**Work task**
Line by line, copy the records below exactly.

(Collected data entries)
.....

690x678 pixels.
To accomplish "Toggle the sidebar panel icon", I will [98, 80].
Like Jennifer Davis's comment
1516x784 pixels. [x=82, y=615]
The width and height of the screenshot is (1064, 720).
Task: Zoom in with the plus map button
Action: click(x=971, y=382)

.....

**Exercise response**
690x678 pixels.
To accomplish "Toggle the sidebar panel icon", I will [98, 80].
Like Jennifer Davis's comment
1516x784 pixels. [x=82, y=615]
The width and height of the screenshot is (1064, 720).
Task: Zoom in with the plus map button
Action: click(x=971, y=382)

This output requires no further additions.